EVE Volume manager

As of this writing we are managing volumes in different parts of the system (zedmanager, domainmgr, downloader, verifier) and the introduction of OCI images has placed some strain on this. Being able to manage the disk space on devices with limited disk space will be hard in the current design.

Problem statement

As of this writing zedmanager is driving the overall orchestration of the VM images and container filesystems, which makes zedmanager complex and inflexible.
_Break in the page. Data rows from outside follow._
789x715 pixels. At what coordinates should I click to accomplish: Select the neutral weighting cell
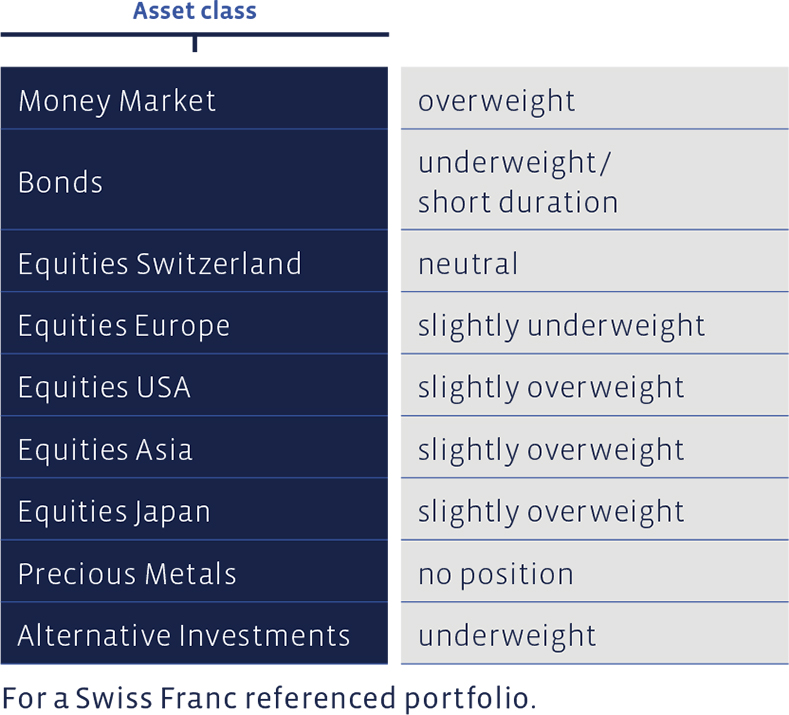595,261
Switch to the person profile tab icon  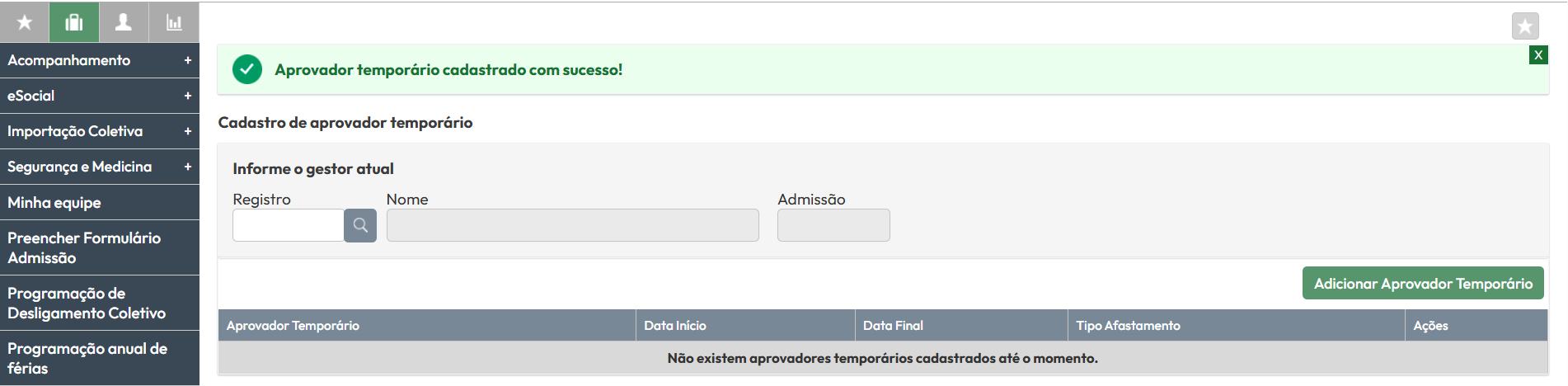pos(124,22)
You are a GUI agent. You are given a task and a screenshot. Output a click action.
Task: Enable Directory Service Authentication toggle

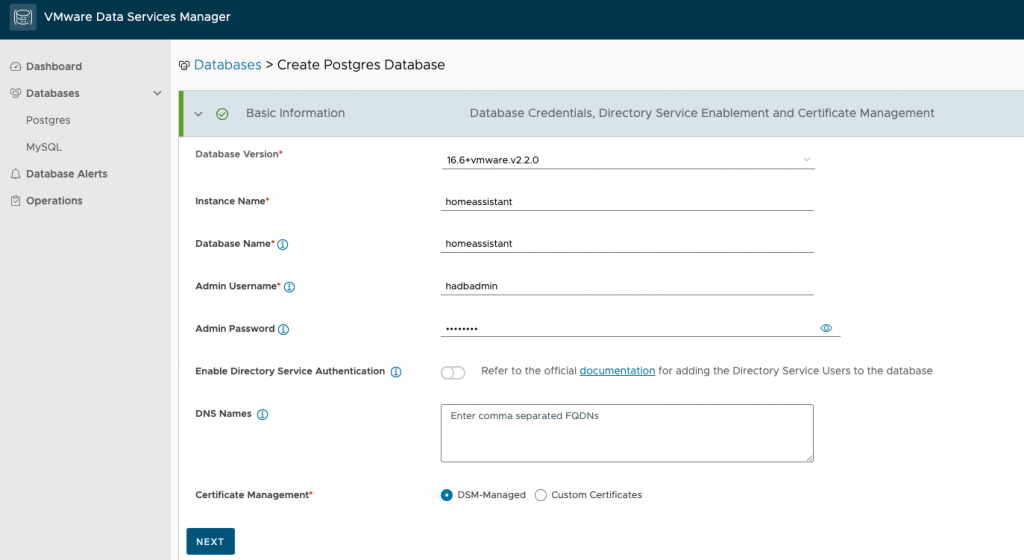point(453,373)
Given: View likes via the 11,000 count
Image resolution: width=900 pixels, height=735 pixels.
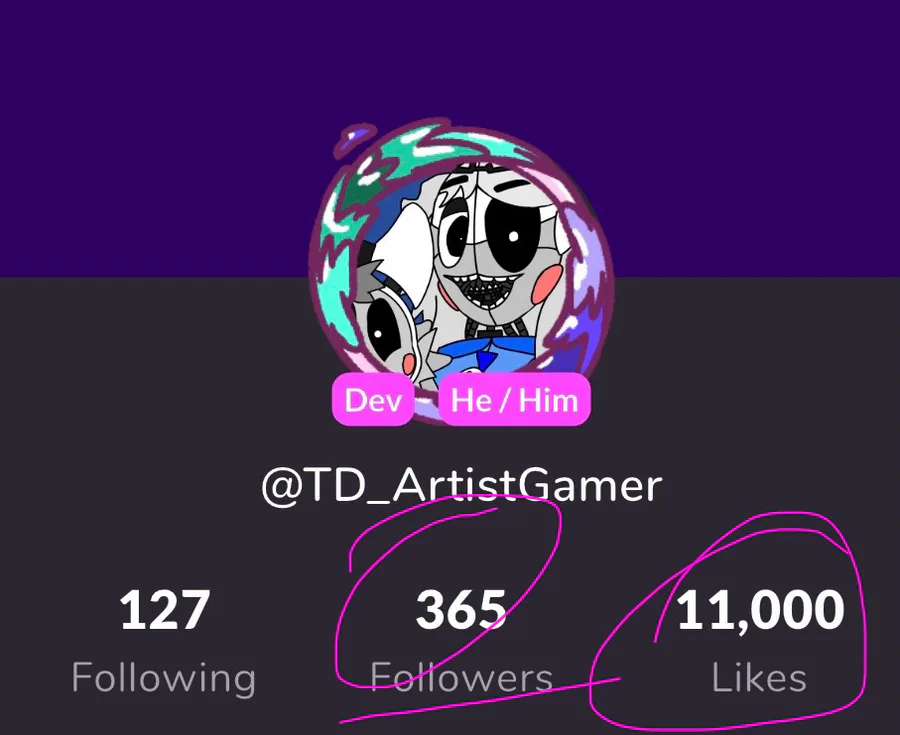Looking at the screenshot, I should tap(760, 610).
For example, the interaction includes

  • Zedmanager checking if domainmgr has a current RW image for the <app instance, image> combination, and if so just gives that to domainmgr

  • Zedmanager driving the orchestration of verifier and downloader including handling refcounts and race conditions when it comes to images which were verified before a device reboot.

  • Zedmanager having rather complex logic for the purge case, when it needs to retain references on the existing images until the new versions have been downloaded and verified.

  • The outage time for a purge is not minimal since domainmgr can not create the new volume aka RW disk until the old domU is halted.

  • The tracking of space used is hard since it is sprinkled across downloader, verifier, and domainmgr.

  • Additional volumes like the CDROM image created for cloud-init is a special case in domainmgr

  • Extending this to OCI images is hard

New overall flow

Client is zedmanager (and baseosmgr for EVE images). It publishes a VolumeConfig which says it desires to have a particular volume in place for an app instance.

The client subscribes to a VolumeStatus, which is updated based on the progression of downloading and verifying blobs and constructing the volume.

When VolumeStatus is completed (for all the volumes needed by an app instance), zedmanager can proceed (to setup networking, run the app instance)

When zedmanager is handling a purge it asks the VolumeMgr to create any volumes which need to change, and when those are complete it can go ahead and reboot the running instance with the new set of volumes.

 

Volumemgr tracks the RW images in /persist/img and requests download and verification from the downloader and verifier. Volumemgr also creates CDROM volumes for cloud-init.

 

Thus the steps will be much the same as today for VM images, but with the VolumeMgr responsibility and interfaces between the microservices will be different.

 

Basically zedmanager will ask volumemgr to provide the needed volumes to start something (A VM or container) using a VolumeConfig. The result in the VolumeStatus will be a RW (could also be RO but that is uncommon) image which will be passed to the runtime via DomainConfig. (A different name might make sense for DomainConfig; it is basically RunConfig).

 

TBDToday this volume creation for VM images is spread across zedmanager, downloader, verifier and domainmgr. VolumeMgr will do the full lifecycle;

  1. Look for existing Volume for this VM (if found return it, unless there are some purge instructions in the VolumeConfig)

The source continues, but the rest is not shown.